A tiny angel enters the room
in a halo of sungold dust motes.
In Mary’s ear: a high-pitched annunciation
she doesn’t at first quite catch.

It tries to tell her she’s a sweet-hot stunner,
drives life itself crazy with her
scent of coconut and maple,
mango body-butter, coffee,
beach salt, beach towel, sunscreen,
last night’s sauvignon, and see,
the succulent curve and bend of her …

The angel’s touch brushes her
with a faint stirring wind,
the hairs on the back of her neck
quiver like harp strings.

Troubled at these sayings
Mary looks over her shoulder,
asks, who’s there?
Swift as a night nurse
the angel plunges the syringe;
its small prick enters,
the quick sting lifts,
flustered Mary is left
with a visible white swelling
that comes to nothing
but this minor, red-capped
princeling of disappointment,
an itch that irritates:
incarnation of her own
and the world’s
deep imperfections.

Emma Neale is a writer, editor and creative writing tutor. She has held the Todd/Creative New Zealand New Writer’s Bursary, the inaugural Janet Frame/NZSA Memorial Prize for Literature, the University of Otago Robert Burns Fellowship and the University of Otago/Sir James Wallace Pah Homestead Residency. Her novel Fosterling was short-listed for the youth category of the Sir Julius Vogel Award, and her collection of poems The Truth Garden won the Kathleen Grattan Award for an unpublished manuscript in 2011. A selection of her poetry was one of three finalists for the inaugural Sarah Broom Poetry Award in 2014. A new collection of poems, Tender Machines, is due out from Otago University Press this year. She currently holds the Philip and Dianne Beatson/New Zealand Society of Authors Fellowship. She lives in Dunedin with her husband and two sons.

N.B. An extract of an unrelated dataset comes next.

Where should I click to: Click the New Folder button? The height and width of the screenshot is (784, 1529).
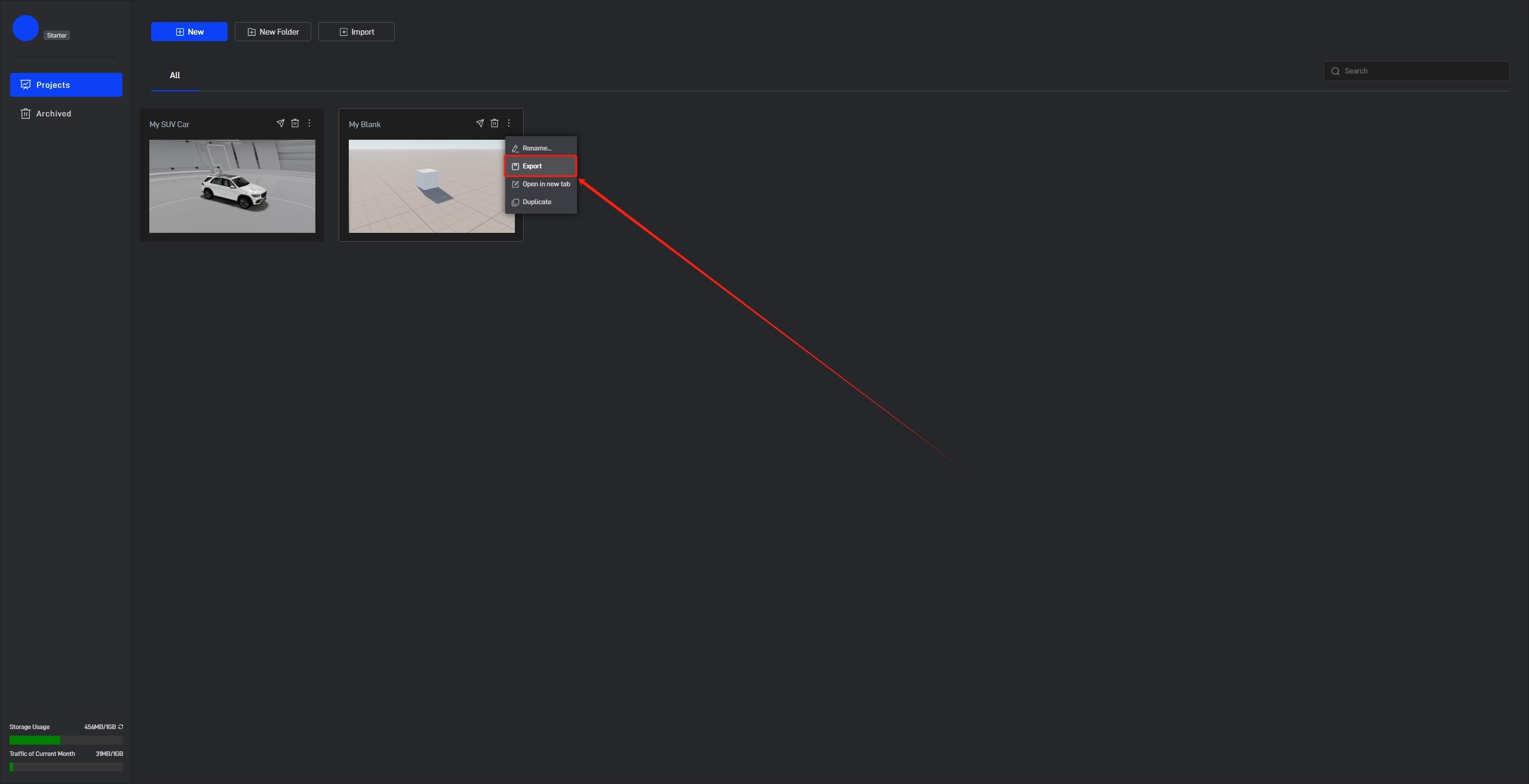coord(273,32)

Neale comments: ‘The poem’s immediate trigger was the high, begging note of a mosquito in a hot Auckland summer. I wrote the first draft while sitting in a borrowed car, parked outside the Avondale market, feeling like a kid who’s finally got the hang of riding a bike, because I’d negotiated heinous traffic and navigated there myself. A small triumph, but this was a period of rediscovering self-reliance. I was living alone for three months, for the first time in 20 years, thanks to the generosity of the University of Otago/Sir James Wallace Pah Homestead residency. The solitude tipped me into an almost unrelieved state of euphoria: in that mood, even mosquitos become tiny angels, albeit angels of failure.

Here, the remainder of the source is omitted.